(WHAT NEEDS TO BE DONE):
Turn the lines below into a numbered list, omitting any blank lines.

(Stored data)
Segment Open

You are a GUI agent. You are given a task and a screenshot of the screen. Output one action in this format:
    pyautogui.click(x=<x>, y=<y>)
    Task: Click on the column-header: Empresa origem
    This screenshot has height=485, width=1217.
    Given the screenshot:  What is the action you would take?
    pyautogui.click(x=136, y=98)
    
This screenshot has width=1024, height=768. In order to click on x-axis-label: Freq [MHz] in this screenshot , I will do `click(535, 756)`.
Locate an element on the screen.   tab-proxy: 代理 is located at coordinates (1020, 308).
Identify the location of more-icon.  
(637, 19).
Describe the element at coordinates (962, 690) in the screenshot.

Segment Closed

(TASK SOLUTION):
1. You are a GUI agent. You are given a task and a screenshot of the screen. Output one action in this format:
2.     pyautogui.click(x=<x>, y=<y>)
3.     Task: Click on the column-header: Empresa origem
4.     This screenshot has height=485, width=1217.
5.     Given the screenshot:  What is the action you would take?
6.     pyautogui.click(x=136, y=98)
7. This screenshot has width=1024, height=768. In order to click on x-axis-label: Freq [MHz] in this screenshot , I will do `click(535, 756)`.
8. Locate an element on the screen.   tab-proxy: 代理 is located at coordinates (1020, 308).
9. Identify the location of more-icon.  
10. (637, 19).
11. Describe the element at coordinates (962, 690) in the screenshot.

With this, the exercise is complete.